Task description:
Write out exactly the lines below that run from the one containing "Uncheck the Покупатель checkbox" through the one containing "Task: Click the 100 y-axis tick label", both included, with no other lines.

Saved data entries
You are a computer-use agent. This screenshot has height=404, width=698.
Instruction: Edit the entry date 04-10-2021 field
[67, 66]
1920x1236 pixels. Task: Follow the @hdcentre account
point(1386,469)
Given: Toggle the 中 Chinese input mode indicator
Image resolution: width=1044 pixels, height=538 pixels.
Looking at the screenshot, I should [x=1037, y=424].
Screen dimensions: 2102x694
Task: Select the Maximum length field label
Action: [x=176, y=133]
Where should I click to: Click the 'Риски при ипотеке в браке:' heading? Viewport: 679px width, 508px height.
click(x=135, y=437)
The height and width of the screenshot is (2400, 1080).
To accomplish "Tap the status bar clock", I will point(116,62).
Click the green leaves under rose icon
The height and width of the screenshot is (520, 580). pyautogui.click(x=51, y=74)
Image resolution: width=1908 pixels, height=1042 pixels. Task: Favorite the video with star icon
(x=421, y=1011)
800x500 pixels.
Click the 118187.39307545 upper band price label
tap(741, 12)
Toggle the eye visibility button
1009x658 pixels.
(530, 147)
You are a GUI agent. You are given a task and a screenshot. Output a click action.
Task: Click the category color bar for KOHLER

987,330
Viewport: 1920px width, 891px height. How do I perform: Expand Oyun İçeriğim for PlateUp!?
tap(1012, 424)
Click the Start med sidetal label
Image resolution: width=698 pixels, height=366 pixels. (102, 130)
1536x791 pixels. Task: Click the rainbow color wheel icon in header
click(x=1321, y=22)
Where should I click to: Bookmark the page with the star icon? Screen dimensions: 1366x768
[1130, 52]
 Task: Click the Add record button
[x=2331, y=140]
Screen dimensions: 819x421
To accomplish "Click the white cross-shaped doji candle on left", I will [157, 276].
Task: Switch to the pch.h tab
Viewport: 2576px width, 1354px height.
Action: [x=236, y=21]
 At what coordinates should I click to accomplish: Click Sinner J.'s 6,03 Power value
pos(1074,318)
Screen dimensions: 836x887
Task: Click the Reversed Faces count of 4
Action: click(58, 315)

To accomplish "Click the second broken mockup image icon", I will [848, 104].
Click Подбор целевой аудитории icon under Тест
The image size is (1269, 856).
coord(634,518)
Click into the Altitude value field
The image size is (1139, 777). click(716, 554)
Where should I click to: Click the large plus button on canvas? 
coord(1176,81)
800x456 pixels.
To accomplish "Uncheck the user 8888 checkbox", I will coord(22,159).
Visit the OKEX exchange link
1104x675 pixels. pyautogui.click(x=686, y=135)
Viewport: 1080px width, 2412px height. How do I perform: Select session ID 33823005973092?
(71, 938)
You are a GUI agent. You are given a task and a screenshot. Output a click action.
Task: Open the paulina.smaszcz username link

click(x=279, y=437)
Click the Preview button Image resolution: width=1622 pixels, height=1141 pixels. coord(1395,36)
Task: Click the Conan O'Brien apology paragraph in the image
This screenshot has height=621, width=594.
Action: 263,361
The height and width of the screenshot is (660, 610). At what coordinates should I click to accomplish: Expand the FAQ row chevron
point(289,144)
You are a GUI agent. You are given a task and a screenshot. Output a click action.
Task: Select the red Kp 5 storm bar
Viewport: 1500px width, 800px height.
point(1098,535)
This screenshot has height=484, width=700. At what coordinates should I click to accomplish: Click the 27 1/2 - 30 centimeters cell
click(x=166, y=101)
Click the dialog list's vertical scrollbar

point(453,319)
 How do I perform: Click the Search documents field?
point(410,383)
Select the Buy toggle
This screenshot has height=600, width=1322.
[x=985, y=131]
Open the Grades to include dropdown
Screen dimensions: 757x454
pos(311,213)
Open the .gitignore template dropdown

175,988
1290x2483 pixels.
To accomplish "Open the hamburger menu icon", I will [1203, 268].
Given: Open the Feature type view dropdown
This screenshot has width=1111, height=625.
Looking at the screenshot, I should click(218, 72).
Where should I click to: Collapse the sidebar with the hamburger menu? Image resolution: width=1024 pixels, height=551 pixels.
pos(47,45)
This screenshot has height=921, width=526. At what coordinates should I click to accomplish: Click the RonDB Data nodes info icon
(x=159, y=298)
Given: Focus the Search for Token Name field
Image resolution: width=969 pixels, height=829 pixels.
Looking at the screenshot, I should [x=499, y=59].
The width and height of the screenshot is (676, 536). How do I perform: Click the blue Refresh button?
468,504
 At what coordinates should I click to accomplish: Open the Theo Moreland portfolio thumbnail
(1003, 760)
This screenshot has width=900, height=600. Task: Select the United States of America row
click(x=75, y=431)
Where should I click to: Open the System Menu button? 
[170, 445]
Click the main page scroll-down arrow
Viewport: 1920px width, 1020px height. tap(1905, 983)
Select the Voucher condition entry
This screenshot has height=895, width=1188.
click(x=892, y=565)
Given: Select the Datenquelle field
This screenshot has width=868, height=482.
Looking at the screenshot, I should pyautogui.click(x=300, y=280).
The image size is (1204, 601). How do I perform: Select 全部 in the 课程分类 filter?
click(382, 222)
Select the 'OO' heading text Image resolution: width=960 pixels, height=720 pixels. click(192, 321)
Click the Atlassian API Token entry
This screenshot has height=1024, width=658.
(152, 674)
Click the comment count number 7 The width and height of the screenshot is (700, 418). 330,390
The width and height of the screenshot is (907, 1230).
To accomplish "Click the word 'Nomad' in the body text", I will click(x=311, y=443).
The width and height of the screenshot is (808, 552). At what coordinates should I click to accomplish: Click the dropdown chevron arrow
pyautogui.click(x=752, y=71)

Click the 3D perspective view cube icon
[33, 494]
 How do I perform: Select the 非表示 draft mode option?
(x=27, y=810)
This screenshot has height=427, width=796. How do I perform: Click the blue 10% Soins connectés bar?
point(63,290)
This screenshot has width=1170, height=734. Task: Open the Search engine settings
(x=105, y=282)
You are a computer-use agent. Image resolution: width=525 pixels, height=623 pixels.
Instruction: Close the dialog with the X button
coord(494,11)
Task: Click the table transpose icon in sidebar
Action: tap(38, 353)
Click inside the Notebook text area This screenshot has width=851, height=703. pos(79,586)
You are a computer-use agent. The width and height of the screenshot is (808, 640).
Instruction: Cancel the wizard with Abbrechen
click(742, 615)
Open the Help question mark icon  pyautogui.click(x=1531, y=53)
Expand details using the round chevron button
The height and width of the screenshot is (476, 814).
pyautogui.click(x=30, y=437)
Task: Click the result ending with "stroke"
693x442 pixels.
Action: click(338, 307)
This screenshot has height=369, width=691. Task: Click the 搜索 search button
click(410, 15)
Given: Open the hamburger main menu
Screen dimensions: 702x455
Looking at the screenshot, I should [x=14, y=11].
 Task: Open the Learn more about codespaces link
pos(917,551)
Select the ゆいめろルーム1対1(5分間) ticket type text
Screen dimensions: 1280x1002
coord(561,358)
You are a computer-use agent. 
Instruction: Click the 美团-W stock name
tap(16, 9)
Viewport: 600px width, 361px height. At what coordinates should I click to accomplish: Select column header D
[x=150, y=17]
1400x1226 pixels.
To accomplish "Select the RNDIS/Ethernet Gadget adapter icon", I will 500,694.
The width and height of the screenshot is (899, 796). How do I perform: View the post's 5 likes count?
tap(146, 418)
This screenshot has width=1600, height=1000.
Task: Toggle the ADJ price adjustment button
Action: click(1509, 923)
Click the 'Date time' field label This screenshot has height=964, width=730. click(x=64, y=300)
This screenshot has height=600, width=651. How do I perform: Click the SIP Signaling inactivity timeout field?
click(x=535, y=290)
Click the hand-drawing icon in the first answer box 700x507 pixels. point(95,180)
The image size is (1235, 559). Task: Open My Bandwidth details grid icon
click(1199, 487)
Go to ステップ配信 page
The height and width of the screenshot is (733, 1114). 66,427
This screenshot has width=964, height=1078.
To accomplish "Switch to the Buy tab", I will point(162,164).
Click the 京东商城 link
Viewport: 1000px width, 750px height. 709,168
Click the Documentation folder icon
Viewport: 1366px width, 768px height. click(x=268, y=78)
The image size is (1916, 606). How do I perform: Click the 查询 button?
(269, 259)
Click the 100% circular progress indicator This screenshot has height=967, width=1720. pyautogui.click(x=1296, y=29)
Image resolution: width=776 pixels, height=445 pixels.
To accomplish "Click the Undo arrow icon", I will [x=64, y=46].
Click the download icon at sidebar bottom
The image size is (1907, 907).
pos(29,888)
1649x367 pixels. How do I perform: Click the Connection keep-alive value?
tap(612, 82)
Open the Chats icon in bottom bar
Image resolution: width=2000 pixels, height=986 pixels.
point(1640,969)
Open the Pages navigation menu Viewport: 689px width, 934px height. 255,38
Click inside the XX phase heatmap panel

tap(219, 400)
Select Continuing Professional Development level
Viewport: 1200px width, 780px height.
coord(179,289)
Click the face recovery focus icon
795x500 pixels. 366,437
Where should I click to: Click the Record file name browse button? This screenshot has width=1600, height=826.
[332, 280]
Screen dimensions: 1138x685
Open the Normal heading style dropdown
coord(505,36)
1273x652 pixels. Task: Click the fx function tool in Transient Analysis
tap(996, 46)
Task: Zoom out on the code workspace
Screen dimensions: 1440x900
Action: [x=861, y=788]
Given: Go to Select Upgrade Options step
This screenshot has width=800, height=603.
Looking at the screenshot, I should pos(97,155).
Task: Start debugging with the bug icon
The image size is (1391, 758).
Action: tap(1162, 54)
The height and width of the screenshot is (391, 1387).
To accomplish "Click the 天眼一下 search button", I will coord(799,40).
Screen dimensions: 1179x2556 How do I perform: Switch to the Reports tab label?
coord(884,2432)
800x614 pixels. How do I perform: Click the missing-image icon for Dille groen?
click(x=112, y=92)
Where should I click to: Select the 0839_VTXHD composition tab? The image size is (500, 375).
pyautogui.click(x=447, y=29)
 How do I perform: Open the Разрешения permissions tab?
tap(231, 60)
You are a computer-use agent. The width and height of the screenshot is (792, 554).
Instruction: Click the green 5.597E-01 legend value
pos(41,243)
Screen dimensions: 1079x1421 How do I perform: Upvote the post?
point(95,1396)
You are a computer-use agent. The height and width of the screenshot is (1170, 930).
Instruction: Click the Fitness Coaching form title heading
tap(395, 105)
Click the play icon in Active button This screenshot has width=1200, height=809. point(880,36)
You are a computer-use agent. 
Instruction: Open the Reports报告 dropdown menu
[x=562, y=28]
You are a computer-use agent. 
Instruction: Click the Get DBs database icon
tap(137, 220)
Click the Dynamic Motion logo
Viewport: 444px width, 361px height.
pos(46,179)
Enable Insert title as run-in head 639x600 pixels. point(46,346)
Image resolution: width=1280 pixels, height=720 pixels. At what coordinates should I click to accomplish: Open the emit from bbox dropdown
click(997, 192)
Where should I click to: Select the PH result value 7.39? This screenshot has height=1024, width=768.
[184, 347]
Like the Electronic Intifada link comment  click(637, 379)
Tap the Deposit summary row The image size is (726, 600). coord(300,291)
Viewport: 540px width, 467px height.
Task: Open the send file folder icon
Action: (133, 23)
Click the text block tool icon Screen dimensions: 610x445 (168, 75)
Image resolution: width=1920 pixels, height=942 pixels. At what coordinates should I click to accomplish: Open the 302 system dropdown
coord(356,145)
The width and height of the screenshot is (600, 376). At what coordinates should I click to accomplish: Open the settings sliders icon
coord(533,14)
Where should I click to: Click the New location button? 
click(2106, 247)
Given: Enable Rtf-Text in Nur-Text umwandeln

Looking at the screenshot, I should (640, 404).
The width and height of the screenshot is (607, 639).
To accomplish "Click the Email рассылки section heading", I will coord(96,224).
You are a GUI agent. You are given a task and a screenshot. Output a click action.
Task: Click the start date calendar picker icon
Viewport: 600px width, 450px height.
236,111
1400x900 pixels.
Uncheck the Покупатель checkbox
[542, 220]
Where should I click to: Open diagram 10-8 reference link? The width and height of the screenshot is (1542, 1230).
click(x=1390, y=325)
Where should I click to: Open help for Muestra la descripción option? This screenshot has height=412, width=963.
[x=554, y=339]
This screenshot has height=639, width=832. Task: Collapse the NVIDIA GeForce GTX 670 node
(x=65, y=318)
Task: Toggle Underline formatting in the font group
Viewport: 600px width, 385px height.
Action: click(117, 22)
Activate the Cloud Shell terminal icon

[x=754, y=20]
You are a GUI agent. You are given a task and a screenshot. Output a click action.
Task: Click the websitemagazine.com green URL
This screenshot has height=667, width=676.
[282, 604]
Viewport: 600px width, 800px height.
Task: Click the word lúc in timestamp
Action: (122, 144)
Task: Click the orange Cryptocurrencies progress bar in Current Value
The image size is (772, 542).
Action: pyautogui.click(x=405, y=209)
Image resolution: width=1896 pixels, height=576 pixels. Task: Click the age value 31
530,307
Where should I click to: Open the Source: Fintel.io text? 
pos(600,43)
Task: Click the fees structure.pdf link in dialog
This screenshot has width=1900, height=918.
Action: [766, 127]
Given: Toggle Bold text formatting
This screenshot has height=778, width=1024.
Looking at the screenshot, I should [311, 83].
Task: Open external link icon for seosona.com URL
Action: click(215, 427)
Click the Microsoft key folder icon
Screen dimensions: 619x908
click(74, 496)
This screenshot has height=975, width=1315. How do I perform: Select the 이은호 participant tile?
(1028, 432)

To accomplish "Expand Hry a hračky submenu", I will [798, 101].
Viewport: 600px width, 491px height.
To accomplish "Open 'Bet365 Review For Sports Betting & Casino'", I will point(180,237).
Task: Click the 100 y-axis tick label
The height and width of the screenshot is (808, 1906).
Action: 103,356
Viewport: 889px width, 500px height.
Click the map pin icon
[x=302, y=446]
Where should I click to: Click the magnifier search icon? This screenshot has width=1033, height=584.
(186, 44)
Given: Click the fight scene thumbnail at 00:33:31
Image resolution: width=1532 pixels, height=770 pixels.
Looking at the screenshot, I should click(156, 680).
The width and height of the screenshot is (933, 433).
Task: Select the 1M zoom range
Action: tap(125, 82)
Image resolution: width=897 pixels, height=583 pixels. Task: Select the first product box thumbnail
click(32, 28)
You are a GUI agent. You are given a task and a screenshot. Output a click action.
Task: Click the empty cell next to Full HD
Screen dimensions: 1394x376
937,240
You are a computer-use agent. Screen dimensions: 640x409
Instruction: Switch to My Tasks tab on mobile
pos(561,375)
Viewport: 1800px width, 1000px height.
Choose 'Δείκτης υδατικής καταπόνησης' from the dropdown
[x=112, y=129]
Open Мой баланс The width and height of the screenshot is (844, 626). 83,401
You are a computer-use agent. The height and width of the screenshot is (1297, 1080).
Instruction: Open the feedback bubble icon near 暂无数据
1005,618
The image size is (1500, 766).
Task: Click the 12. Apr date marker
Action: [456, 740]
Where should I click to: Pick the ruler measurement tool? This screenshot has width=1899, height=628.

Exercise result:
Uncheck the Покупатель checkbox
[542, 220]
Where should I click to: Open diagram 10-8 reference link? The width and height of the screenshot is (1542, 1230).
click(x=1390, y=325)
Where should I click to: Open help for Muestra la descripción option? This screenshot has height=412, width=963.
[x=554, y=339]
This screenshot has height=639, width=832. Task: Collapse the NVIDIA GeForce GTX 670 node
(x=65, y=318)
Task: Toggle Underline formatting in the font group
Viewport: 600px width, 385px height.
Action: click(117, 22)
Activate the Cloud Shell terminal icon

[x=754, y=20]
You are a GUI agent. You are given a task and a screenshot. Output a click action.
Task: Click the websitemagazine.com green URL
This screenshot has height=667, width=676.
[282, 604]
Viewport: 600px width, 800px height.
Task: Click the word lúc in timestamp
Action: (122, 144)
Task: Click the orange Cryptocurrencies progress bar in Current Value
The image size is (772, 542).
Action: pyautogui.click(x=405, y=209)
Image resolution: width=1896 pixels, height=576 pixels. Task: Click the age value 31
530,307
Where should I click to: Open the Source: Fintel.io text? 
pos(600,43)
Task: Click the fees structure.pdf link in dialog
This screenshot has width=1900, height=918.
Action: [766, 127]
Given: Toggle Bold text formatting
This screenshot has height=778, width=1024.
Looking at the screenshot, I should [311, 83].
Task: Open external link icon for seosona.com URL
Action: click(215, 427)
Click the Microsoft key folder icon
Screen dimensions: 619x908
click(74, 496)
This screenshot has height=975, width=1315. How do I perform: Select the 이은호 participant tile?
(1028, 432)

To accomplish "Expand Hry a hračky submenu", I will [798, 101].
Viewport: 600px width, 491px height.
To accomplish "Open 'Bet365 Review For Sports Betting & Casino'", I will point(180,237).
Task: Click the 100 y-axis tick label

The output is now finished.